今村氏 基本にあるのはまずは「クラウドサービス」と、そのサービスを使えるようにするための「フライトコントローラー」であり、そのフライトコントローラーが必要とする情報を得るために「センサー」が必要になってきます。要するにドローンはIoTそのものなのです。
最近「IoTプラットフォーム」と言う概念が発表されるようになってきましたが、私はドローン用のIoTプラットフォームを構成する“パズルのピース”を1つずつ埋めている状態です。
独自のドローン(機体)を作りたい人は「フライトコントローラー」を購入してもらうことで、独自機体にてクラウドサービスを使用可能になります。そのクラウドサービスもオリジナルで作りたい人には、APIを公開してパーツとして使ってもらうことを想定しています。フライトコントローラーに組み合わせられるモーターやバッテリーなどはそれぞれのメーカーから発売されると思うので、普通に購入できます。
今村氏 現在みなさんが取り組んでいるドローンはそれぞれの用途に特化した、いわば特定の「サービス層」に向けた製品です。特定用途に特化しているため、その業務に使う分は良いかもしれませんが、後から発生する需要に応えるには難しいでしょう。
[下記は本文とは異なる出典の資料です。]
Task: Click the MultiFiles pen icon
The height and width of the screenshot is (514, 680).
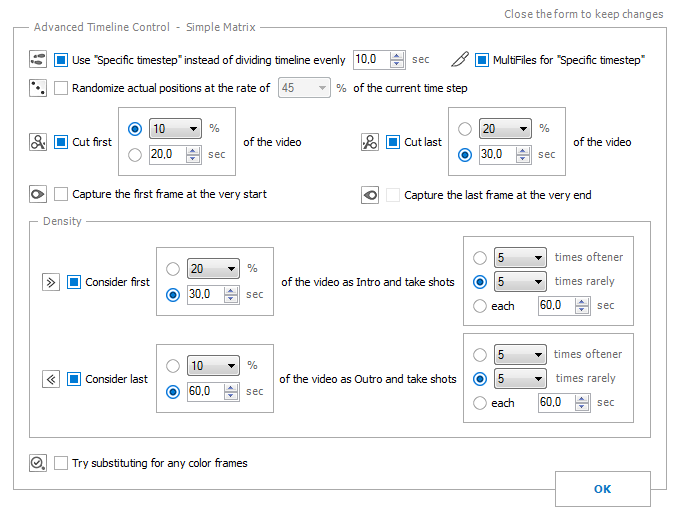Action: point(460,59)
農薬散布用として導入したドローンでも、農家ならば、農薬散布をしない時期もあります。その時期には育成具合のチェックに使いたいという需要が生まれます。その需要を満たすためには、ドローンに搭載するデバイス、あるいはドローンを構成するデバイスすら着脱できるようにすればいいでしょう。
それが自社だけではなく、共通化してどのメーカーのものも使えるようにする。その中で競争があるからこそ、産業になっていくと思います。
安全を担保するドローン用パーツを標準化しようという発想は、産業用としてビジネスに使えるドローンの土台作りにつながっているのだ。しかし、今村氏自身、ドローンワークスのビジネスとしてはどこで採算を取るのだろうか? メインとなる事業はフライトコントローラーの開発だが、これはオープンソースで出すという。